** To do **
**a.** From the article on Florence Horsbrugh, reproduce the passage starting at "Florence Gertrude Horsbrugh, Baroness" and ending at "of the sweets.".
**b.** Name every school that the Florence Horsbrugh article says she attended, with the place given for each.
**c.** Continue the article on Florence Horsbrugh from the point where it stops.

** Document **
Florence Gertrude Horsbrugh, Baroness Horsbrugh, GBE, PC (13 October 1889 – 6 December 1969) was a Scottish Unionist Party and Conservative Party politician. The historian Kenneth Baxter has argued "in her day... [she] was arguably the best known woman MP in the UK". and that she was "arguably the most successful female Conservative parliamentarian until Margaret Thatcher".

Education 
She was educated at Lansdowne House (Edinburgh), St Hilda's (Folkestone), and Mills College (California).

Career 

During the First World War, Horsbrugh pioneered a travelling kitchen scheme in Chelsea, London, which gained sufficient renown as to warrant an invitation to bring the kitchen to Buckingham Palace one lunch hour to entertain Queen Mary, who approved particularly of the sweets.

Horsbrugh was a Member of Parliament (MP) for Dundee from 1931 until her defeat in 1945. Her victory in 1931 was a surprising result, and she was the first woman to represent the city in the House of Commons and the first Conservative to be elected as a Member of Parliament for Dundee since the city gained its own constituency in 1832. At the time of her election, Dundee had not yet elected a female councillor. In 1936 she became the first woman to move the Address in reply to the King's Speech, following which she was interviewed for television, in the process becoming the first member of parliament to appear on that medium.

** Stored records **
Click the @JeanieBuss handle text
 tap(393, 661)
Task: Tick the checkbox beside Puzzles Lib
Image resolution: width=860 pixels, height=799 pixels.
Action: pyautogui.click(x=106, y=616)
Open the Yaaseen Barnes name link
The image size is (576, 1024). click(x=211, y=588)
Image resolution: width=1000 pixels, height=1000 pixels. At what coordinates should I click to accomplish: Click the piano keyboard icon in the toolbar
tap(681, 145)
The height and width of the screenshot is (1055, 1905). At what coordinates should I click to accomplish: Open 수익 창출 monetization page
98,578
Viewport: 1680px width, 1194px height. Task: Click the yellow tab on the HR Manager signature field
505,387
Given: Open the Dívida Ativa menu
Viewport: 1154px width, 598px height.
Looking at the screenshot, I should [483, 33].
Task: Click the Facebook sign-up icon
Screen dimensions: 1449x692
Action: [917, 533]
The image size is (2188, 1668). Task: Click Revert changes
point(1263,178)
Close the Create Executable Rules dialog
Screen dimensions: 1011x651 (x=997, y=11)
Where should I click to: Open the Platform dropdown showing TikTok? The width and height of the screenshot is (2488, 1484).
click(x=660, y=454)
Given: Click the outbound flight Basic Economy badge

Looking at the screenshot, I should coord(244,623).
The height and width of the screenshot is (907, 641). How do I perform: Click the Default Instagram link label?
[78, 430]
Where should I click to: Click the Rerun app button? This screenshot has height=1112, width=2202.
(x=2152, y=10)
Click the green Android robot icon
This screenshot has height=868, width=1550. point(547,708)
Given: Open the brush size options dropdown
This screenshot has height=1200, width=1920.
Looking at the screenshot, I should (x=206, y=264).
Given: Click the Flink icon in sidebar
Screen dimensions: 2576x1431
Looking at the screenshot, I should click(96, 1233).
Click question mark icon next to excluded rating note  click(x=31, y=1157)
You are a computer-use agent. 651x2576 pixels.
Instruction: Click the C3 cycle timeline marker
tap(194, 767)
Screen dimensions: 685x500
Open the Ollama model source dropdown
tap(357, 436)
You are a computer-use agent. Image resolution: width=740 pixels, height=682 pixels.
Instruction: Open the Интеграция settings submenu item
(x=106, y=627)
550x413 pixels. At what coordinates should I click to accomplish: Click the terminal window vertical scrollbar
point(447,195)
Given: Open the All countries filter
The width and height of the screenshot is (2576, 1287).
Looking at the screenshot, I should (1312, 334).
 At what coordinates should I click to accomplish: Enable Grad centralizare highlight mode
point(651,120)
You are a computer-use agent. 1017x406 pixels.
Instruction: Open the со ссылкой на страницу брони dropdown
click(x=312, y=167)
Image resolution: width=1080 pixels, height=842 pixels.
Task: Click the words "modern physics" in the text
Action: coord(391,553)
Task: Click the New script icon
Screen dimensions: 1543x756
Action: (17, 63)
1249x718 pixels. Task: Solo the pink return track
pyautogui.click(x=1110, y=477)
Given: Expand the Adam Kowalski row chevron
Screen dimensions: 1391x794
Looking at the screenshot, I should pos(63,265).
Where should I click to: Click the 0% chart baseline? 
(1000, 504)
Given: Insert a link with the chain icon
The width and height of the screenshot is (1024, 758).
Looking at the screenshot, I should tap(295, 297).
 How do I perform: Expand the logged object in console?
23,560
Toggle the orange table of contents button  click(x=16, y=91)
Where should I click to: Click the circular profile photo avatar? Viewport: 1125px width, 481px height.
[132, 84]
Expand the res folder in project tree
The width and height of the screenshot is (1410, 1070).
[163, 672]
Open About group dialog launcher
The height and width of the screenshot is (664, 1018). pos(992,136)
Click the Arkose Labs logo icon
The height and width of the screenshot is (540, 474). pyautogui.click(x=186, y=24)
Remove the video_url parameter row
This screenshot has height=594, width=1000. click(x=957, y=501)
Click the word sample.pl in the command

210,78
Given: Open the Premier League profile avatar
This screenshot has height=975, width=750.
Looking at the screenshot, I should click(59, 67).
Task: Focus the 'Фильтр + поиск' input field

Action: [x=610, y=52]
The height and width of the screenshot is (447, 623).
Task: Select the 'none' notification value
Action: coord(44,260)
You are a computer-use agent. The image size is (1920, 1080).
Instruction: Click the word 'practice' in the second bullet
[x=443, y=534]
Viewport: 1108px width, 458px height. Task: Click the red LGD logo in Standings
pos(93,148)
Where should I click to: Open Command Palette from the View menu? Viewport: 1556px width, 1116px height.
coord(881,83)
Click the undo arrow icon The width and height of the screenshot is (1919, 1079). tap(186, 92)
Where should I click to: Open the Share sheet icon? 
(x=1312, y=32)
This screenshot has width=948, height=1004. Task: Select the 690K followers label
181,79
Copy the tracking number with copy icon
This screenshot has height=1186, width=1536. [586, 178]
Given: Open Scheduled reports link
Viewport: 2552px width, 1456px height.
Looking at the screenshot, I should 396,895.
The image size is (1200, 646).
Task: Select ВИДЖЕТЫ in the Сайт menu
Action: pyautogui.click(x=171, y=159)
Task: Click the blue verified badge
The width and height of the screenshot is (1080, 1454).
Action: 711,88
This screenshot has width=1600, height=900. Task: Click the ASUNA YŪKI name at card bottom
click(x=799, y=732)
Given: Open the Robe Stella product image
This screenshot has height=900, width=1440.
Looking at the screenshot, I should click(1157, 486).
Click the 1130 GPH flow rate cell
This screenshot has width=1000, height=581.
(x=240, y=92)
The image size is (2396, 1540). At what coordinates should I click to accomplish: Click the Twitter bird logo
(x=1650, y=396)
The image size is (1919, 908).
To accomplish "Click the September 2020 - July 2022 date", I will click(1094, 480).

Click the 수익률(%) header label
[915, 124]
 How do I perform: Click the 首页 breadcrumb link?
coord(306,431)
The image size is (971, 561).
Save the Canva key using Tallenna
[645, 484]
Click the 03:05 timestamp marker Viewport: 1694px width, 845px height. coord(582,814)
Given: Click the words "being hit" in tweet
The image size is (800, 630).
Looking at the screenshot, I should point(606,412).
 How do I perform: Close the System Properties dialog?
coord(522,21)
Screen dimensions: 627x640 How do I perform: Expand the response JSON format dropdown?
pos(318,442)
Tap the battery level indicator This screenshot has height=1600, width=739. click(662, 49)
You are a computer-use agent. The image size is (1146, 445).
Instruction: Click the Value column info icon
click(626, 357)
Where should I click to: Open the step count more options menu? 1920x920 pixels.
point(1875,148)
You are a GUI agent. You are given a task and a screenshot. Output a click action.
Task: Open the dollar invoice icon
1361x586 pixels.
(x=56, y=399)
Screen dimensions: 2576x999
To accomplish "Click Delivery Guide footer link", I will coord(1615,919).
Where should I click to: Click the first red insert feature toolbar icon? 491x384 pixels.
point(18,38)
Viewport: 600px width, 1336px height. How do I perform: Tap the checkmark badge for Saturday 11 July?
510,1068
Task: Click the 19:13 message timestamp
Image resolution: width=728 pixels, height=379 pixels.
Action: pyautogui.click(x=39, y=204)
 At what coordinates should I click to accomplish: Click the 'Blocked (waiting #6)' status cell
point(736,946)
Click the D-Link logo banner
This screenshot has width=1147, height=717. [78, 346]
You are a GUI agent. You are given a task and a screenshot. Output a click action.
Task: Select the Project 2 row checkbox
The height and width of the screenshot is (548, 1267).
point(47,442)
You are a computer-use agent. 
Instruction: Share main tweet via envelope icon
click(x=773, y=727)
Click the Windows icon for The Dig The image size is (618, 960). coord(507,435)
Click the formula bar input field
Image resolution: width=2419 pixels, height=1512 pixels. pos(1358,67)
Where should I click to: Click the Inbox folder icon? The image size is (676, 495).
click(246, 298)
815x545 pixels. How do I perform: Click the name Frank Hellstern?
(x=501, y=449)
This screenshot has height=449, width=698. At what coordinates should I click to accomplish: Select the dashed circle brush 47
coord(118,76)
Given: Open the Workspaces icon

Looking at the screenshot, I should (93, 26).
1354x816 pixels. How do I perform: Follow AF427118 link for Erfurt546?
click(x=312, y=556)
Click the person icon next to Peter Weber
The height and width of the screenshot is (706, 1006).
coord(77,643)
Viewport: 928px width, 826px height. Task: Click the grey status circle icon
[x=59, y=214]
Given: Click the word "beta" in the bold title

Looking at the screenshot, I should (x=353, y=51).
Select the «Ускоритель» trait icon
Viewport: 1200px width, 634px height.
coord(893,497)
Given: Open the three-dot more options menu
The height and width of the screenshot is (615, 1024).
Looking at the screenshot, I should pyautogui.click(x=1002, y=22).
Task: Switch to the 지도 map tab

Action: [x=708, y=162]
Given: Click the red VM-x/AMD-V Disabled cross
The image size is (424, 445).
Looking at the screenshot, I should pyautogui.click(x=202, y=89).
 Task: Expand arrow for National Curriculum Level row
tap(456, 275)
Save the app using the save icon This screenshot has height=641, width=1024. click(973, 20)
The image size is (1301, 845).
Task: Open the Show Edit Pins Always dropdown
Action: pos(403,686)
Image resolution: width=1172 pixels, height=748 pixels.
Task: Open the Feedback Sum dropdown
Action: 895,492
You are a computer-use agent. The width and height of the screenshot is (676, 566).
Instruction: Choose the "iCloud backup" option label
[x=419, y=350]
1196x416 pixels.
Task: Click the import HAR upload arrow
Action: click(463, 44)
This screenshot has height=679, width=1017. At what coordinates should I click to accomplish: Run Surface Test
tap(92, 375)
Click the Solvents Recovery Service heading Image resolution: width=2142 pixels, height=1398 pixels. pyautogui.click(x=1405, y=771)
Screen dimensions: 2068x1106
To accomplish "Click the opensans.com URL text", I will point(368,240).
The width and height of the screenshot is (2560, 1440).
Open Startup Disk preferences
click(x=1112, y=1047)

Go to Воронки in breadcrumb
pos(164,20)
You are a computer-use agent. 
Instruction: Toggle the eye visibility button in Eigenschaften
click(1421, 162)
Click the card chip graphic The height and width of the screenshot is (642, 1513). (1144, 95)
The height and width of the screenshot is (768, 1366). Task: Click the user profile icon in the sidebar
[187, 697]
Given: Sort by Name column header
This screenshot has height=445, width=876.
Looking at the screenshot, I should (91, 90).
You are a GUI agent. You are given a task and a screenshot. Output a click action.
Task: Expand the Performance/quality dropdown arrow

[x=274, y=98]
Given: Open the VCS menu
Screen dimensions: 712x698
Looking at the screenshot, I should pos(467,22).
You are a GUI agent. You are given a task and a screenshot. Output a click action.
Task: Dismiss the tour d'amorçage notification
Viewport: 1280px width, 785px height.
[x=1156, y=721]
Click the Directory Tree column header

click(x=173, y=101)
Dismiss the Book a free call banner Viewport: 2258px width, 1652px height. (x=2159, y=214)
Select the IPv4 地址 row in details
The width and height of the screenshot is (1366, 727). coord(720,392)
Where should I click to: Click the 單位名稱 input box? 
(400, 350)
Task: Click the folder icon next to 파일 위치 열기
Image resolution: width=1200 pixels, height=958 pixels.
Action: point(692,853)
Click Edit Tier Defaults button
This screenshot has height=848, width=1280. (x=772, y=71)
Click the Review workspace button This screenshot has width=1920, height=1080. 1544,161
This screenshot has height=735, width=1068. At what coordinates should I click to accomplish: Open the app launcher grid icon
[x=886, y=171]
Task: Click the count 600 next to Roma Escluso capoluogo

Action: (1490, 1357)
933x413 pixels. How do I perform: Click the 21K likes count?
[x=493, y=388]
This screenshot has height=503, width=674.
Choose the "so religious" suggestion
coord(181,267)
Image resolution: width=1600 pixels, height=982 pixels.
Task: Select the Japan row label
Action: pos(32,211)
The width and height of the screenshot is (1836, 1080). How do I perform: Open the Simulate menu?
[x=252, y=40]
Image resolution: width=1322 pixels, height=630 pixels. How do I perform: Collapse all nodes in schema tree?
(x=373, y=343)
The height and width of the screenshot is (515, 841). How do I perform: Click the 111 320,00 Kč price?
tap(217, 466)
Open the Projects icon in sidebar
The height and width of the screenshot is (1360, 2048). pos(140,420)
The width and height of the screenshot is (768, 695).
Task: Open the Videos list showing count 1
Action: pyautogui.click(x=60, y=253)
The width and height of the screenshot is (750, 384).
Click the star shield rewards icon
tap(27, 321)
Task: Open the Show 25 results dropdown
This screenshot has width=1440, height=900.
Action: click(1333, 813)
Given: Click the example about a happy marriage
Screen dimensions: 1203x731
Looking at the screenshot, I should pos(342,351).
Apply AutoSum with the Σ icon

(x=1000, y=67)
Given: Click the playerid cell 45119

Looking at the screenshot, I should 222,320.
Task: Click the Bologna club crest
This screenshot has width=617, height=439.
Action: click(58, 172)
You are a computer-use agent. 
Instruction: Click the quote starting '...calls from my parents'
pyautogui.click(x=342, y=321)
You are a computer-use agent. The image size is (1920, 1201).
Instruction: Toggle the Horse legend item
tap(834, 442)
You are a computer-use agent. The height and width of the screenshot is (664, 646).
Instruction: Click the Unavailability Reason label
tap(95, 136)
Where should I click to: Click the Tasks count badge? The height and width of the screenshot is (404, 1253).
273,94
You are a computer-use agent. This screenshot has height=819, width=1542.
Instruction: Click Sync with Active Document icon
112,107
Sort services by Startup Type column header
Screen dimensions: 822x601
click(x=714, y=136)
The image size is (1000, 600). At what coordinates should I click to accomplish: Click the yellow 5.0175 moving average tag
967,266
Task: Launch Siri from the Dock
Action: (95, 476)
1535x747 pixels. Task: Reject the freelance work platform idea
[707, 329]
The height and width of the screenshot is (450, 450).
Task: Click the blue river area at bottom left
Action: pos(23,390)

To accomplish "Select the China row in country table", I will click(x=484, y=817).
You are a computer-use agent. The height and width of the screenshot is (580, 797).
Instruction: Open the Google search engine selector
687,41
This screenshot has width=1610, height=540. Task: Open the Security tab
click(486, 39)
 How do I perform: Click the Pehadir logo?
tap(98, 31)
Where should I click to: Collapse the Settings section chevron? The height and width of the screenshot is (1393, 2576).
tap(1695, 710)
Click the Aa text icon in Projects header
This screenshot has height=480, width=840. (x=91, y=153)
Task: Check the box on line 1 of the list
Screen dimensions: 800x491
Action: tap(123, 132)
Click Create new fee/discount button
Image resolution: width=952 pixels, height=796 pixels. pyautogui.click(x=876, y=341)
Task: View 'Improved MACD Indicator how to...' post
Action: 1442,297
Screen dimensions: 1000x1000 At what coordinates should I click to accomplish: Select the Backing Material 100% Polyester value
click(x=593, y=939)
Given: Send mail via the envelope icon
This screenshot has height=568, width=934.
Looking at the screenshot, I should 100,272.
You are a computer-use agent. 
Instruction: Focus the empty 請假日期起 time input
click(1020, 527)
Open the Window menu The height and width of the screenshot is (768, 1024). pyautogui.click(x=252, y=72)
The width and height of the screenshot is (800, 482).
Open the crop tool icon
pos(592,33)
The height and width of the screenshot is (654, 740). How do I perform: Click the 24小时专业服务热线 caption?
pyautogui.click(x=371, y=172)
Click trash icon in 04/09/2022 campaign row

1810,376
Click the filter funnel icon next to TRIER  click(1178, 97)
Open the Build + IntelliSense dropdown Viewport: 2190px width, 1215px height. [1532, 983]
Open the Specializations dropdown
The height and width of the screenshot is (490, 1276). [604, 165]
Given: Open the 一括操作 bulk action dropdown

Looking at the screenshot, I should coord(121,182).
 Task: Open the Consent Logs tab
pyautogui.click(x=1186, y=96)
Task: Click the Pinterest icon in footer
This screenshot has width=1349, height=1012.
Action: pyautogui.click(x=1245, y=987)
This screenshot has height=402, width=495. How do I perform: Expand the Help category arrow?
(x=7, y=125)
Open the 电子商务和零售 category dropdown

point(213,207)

** Results for each task **
**a.**
Florence Gertrude Horsbrugh, Baroness Horsbrugh, GBE, PC (13 October 1889 – 6 December 1969) was a Scottish Unionist Party and Conservative Party politician. The historian Kenneth Baxter has argued "in her day... [she] was arguably the best known woman MP in the UK". and that she was "arguably the most successful female Conservative parliamentarian until Margaret Thatcher".

Education 
She was educated at Lansdowne House (Edinburgh), St Hilda's (Folkestone), and Mills College (California).

Career 

During the First World War, Horsbrugh pioneered a travelling kitchen scheme in Chelsea, London, which gained sufficient renown as to warrant an invitation to bring the kitchen to Buckingham Palace one lunch hour to entertain Queen Mary, who approved particularly of the sweets.

**b.**
Lansdowne House (Edinburgh)
St Hilda's (Folkestone)
Mills College (California)

**c.**
She unsuccessfully contested Midlothian and Peebles in 1950 and was elected in the delayed poll at Manchester Moss Side, sitting from 1950 until her retirement in 1959. Upon retirement, she was elevated to the House of Lords, as a life peer with the title Baroness Horsbrugh, of Horsbrugh in the County of Peebles, where she sat until her death.

She held ministerial office in the wartime coalition governments as Parliamentary Secretary to the Ministry of Health (1939–45), and Parliamentary Secretary to the Ministry of Food (1945). She was only the second woman to hold a ministerial post in a Conservative-led government following Katherine, Duchess of Atholl. 

As Parliamentary Secretary to the Minister of Health, 1939–45, she was responsible for arranging the evacuation of schoolchildren from major cities during the war. Following her return to the House of Commons, she was the first woman to hold a Cabinet post in a Conservative government, and only the third woman, after Bondfield and Wilkinson to be appointed as a Cabinet minister in British history (1953–1954), having been appointed Minister of Education in 1951. She also served as a delegate to the Council of Europe and Western European Union from 1955 to 1960.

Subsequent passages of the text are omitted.